- _What is required_
Update the lines below by replacing every "Click the" with "Tap the" and leaving everything else unchanged. Leave the pictures out of your answer.

..........

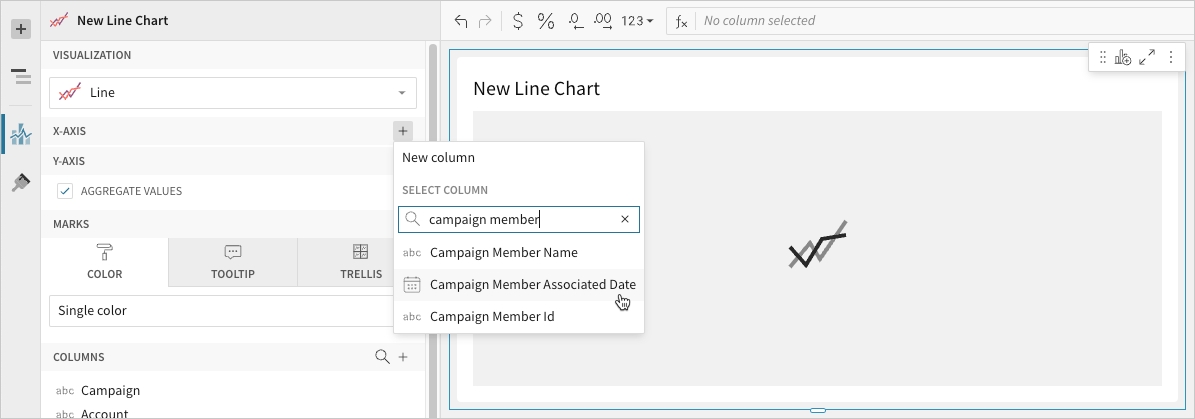This screenshot has width=1195, height=419.
Task: Select Campaign Member Associated Date column
Action: 532,285
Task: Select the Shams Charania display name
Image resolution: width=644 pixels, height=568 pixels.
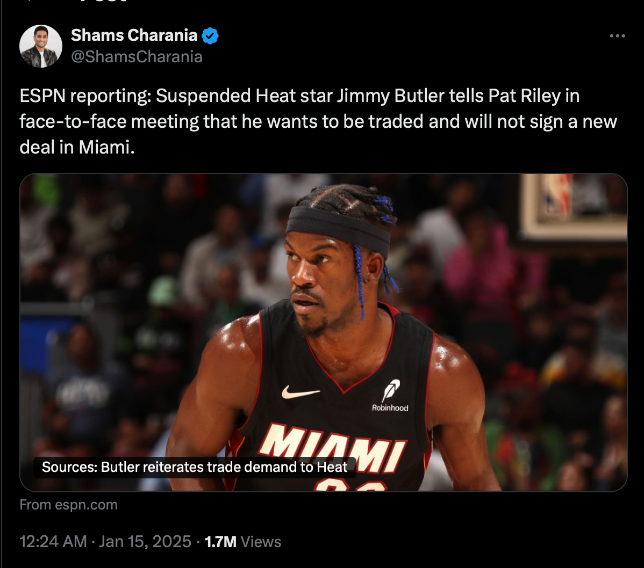Action: [134, 35]

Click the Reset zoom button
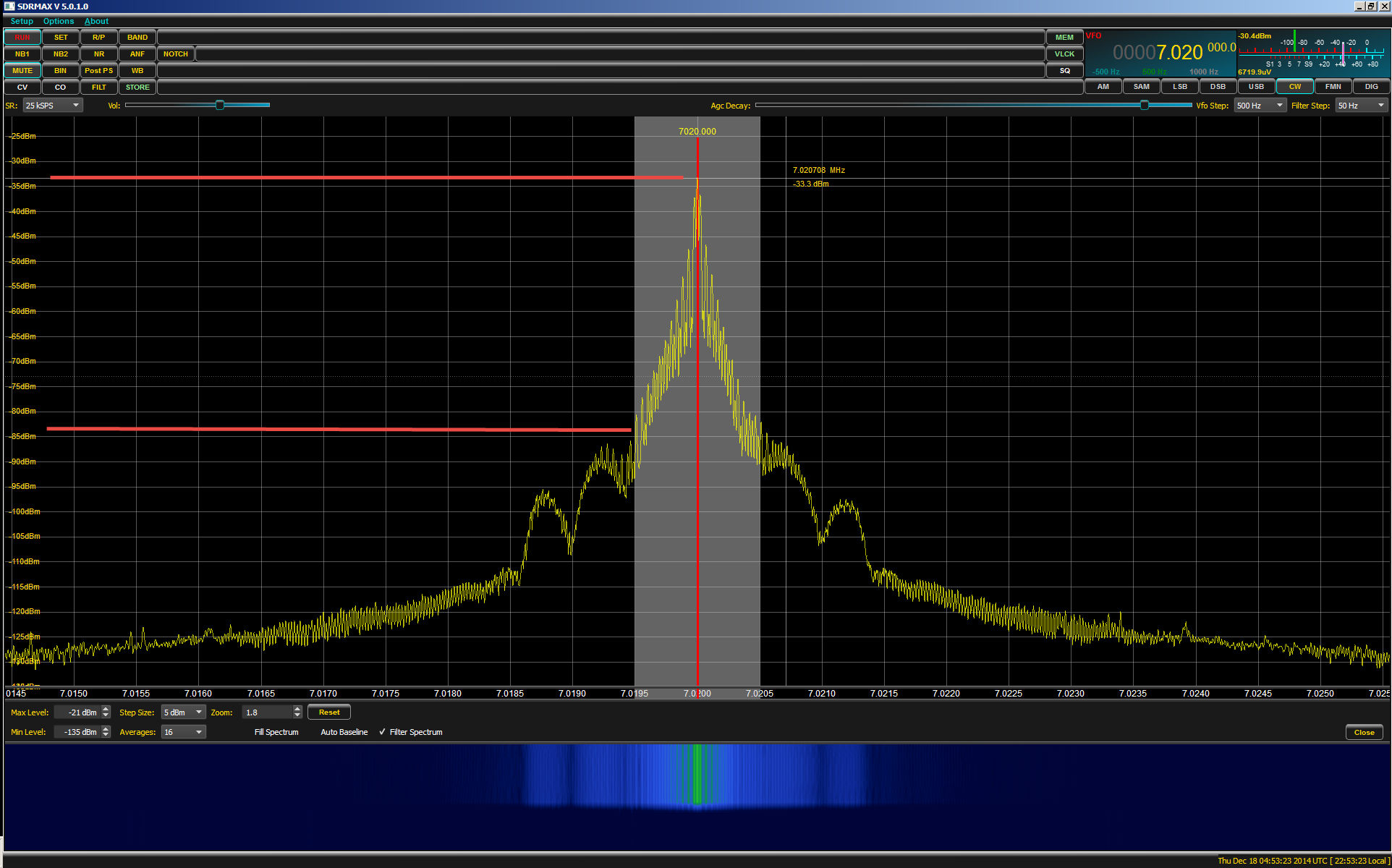(x=329, y=712)
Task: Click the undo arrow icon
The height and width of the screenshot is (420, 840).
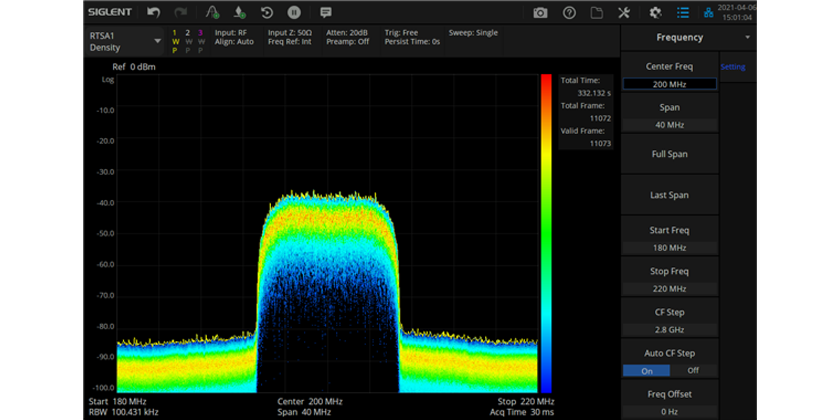Action: tap(153, 12)
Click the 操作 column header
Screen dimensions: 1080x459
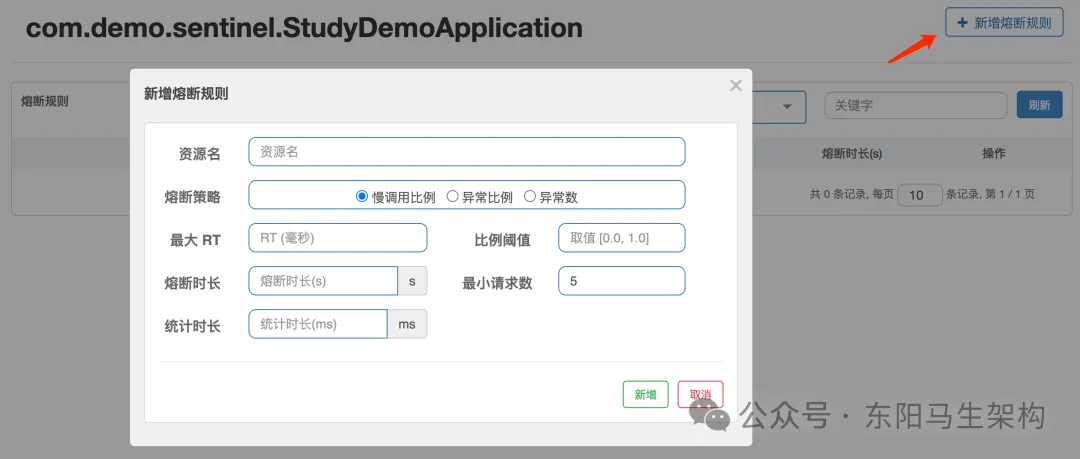(x=993, y=154)
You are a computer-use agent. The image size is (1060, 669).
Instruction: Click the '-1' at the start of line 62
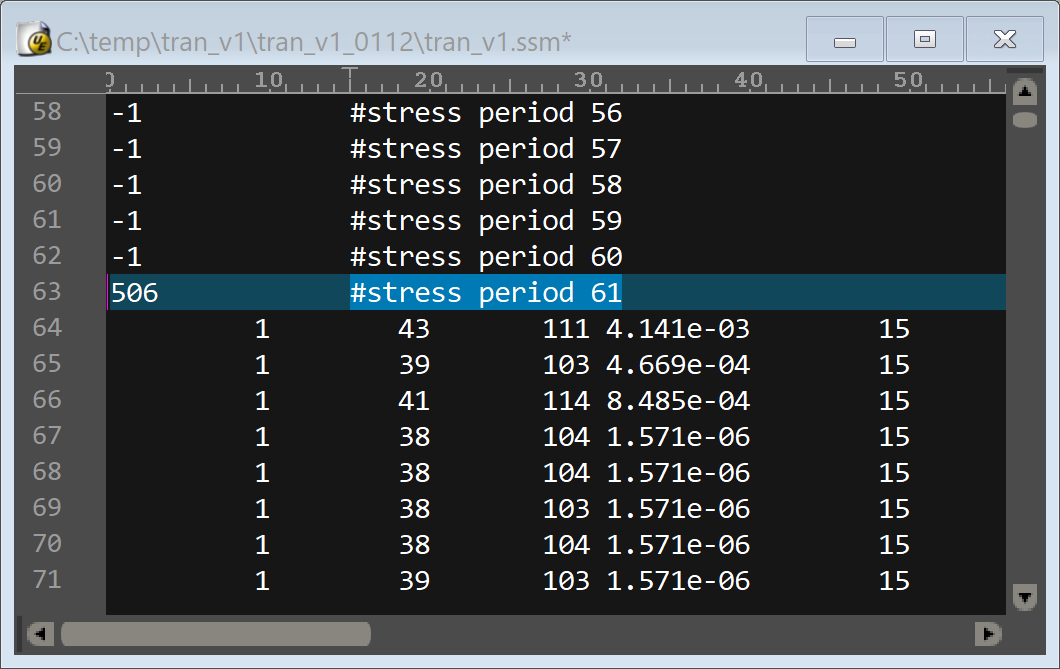point(125,256)
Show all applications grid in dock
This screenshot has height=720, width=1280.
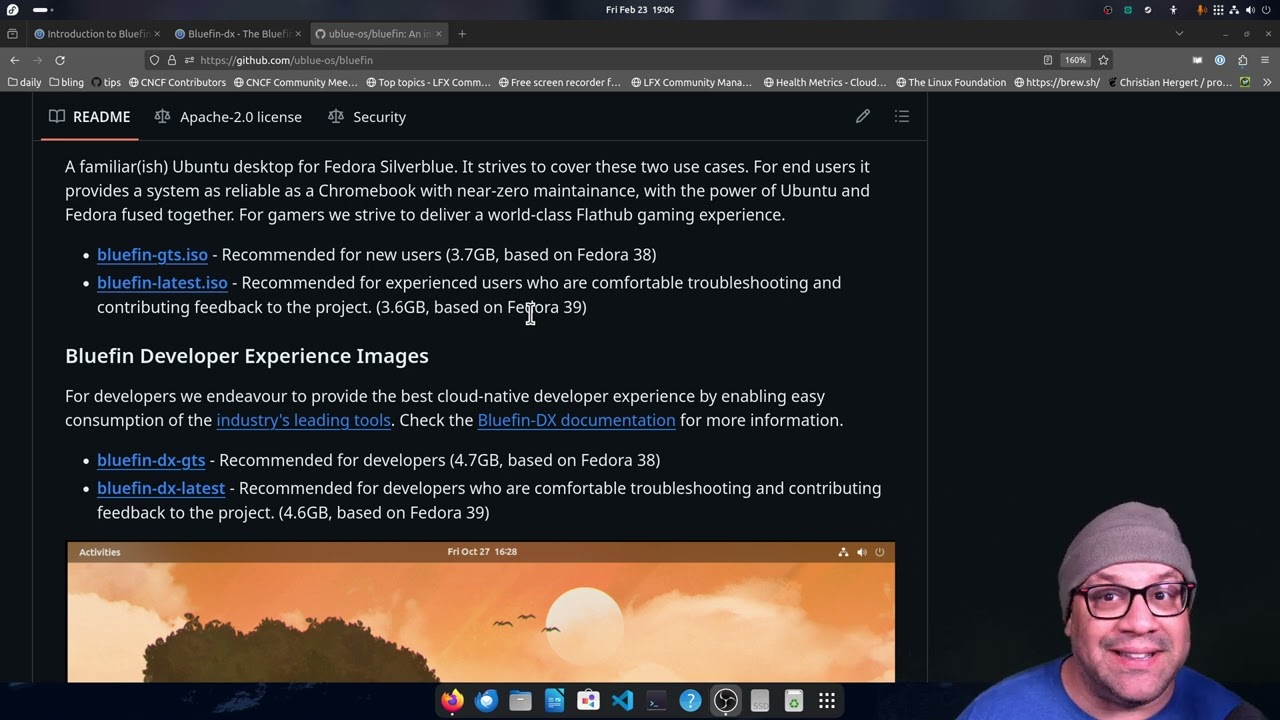pos(827,701)
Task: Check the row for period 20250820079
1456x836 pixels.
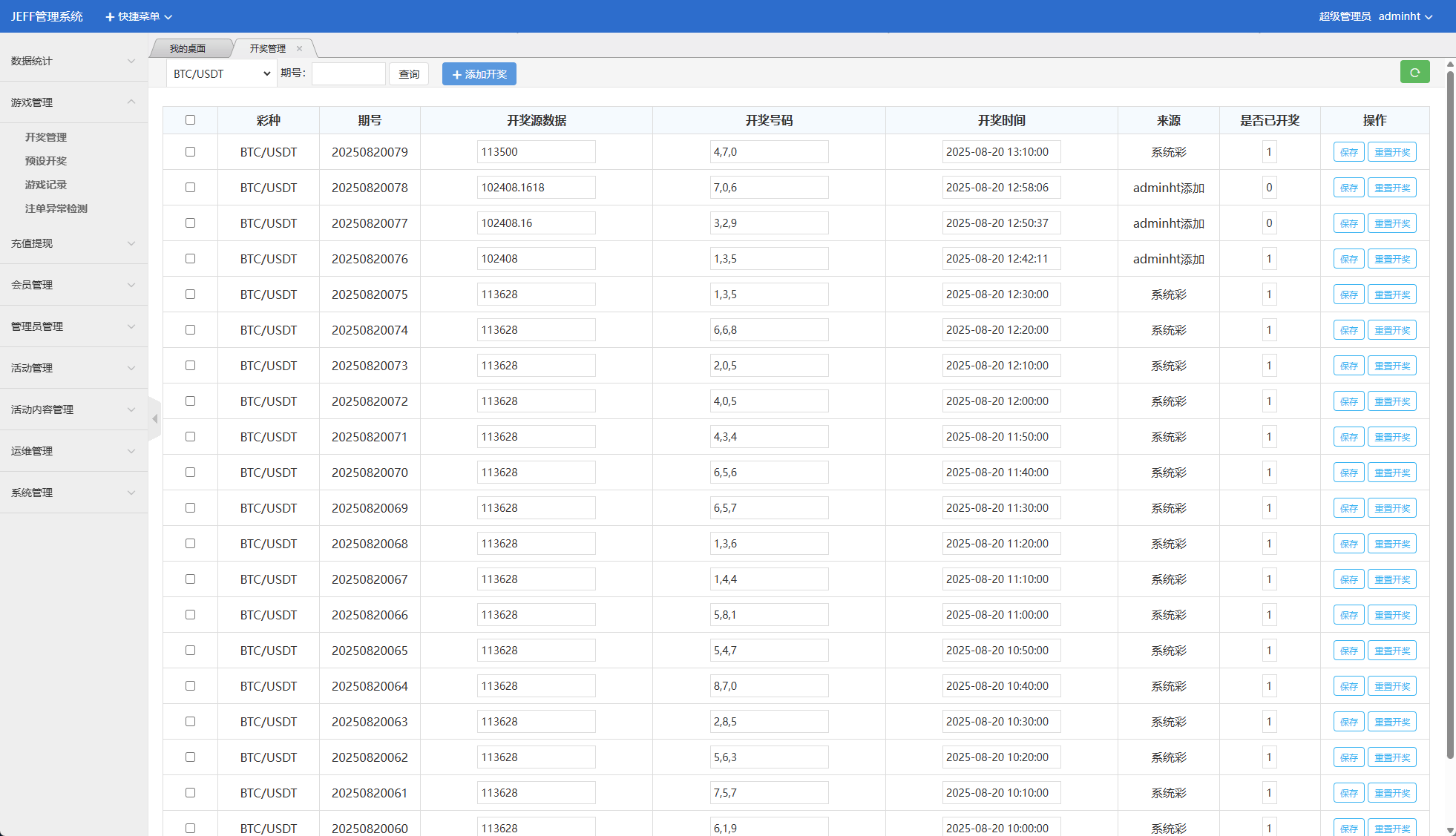Action: (x=190, y=152)
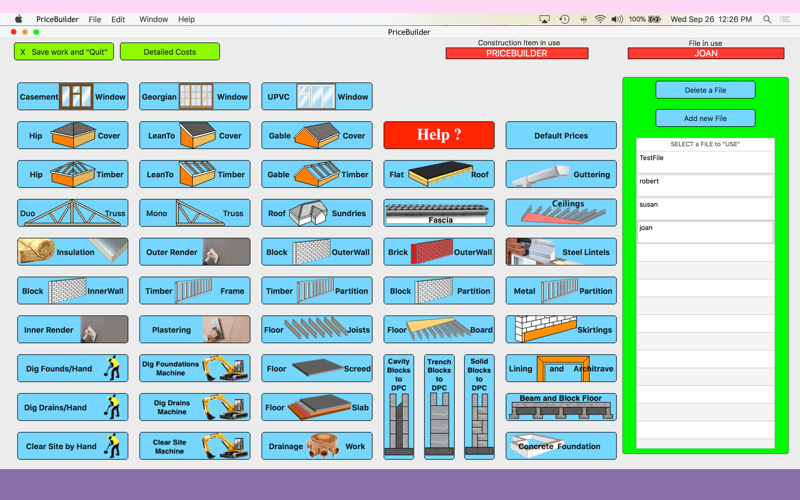The height and width of the screenshot is (500, 800).
Task: Select the Flat Roof icon
Action: 439,174
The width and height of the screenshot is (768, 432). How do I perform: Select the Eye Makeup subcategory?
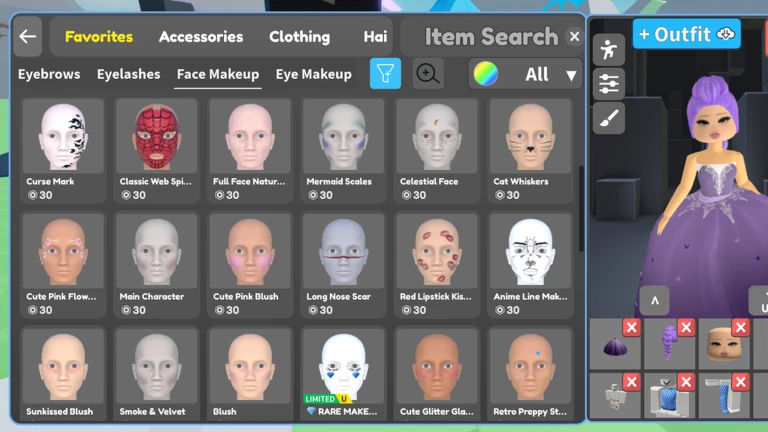313,74
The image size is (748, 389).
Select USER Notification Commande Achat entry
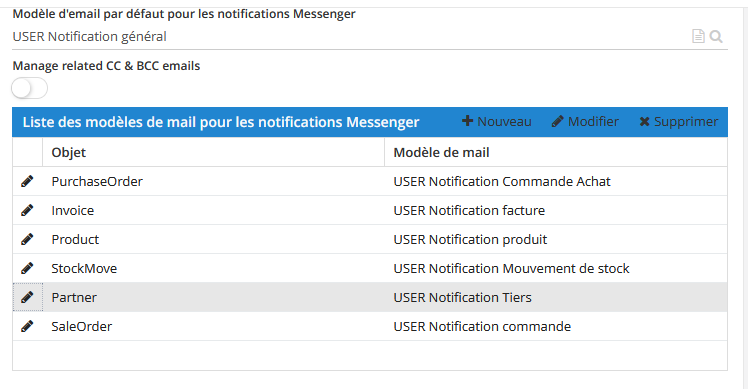click(502, 181)
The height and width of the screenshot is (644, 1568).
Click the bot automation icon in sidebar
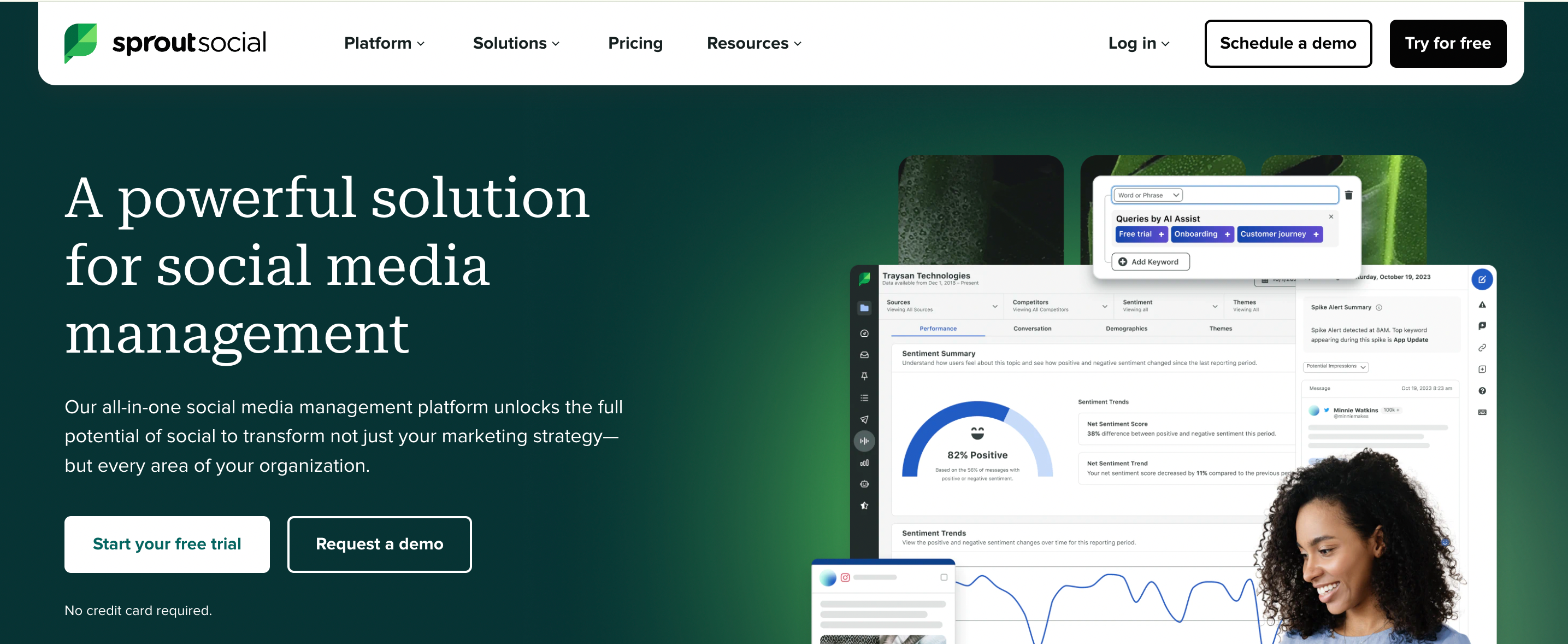click(864, 484)
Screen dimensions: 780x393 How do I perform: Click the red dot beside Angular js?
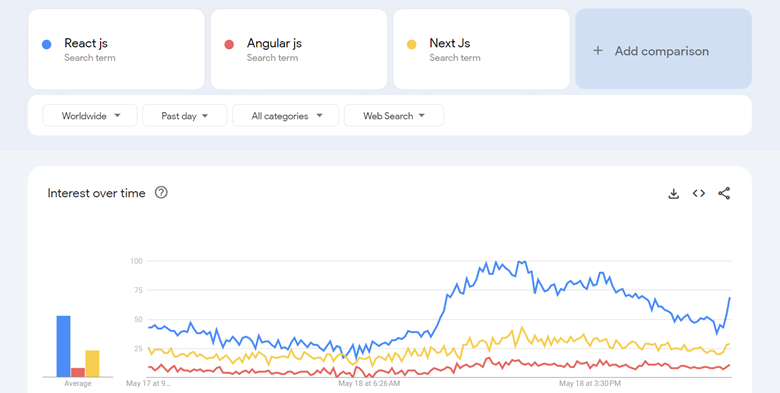coord(229,45)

..........

- _In response_
This screenshot has width=1195, height=419.
Task: Select Campaign Member Associated Date column
Action: 532,285
Task: Select the Shams Charania display name
Image resolution: width=644 pixels, height=568 pixels.
Action: [134, 35]

Tap the Reset zoom button
(x=329, y=712)
Task: Tap the undo arrow icon
The height and width of the screenshot is (420, 840).
Action: tap(153, 12)
Tap the 操作 column header
Screen dimensions: 1080x459
(x=993, y=154)
You are a computer-use agent. The image size is (1060, 669).
Instruction: Tap the '-1' at the start of line 62
point(125,256)
Show all applications grid in dock
This screenshot has height=720, width=1280.
pos(827,701)
Task: Check the row for period 20250820079
1456x836 pixels.
Action: (x=190, y=152)
The height and width of the screenshot is (500, 800).
Task: Select the Flat Roof icon
Action: 439,174
The width and height of the screenshot is (768, 432). How do I perform: Select the Eye Makeup subcategory?
313,74
The image size is (748, 389).
Select USER Notification Commande Achat entry
click(502, 181)
The height and width of the screenshot is (644, 1568).
Tap the bot automation icon in sidebar
click(864, 484)
Screen dimensions: 780x393 How do I perform: Tap the red dot beside Angular js?
coord(229,45)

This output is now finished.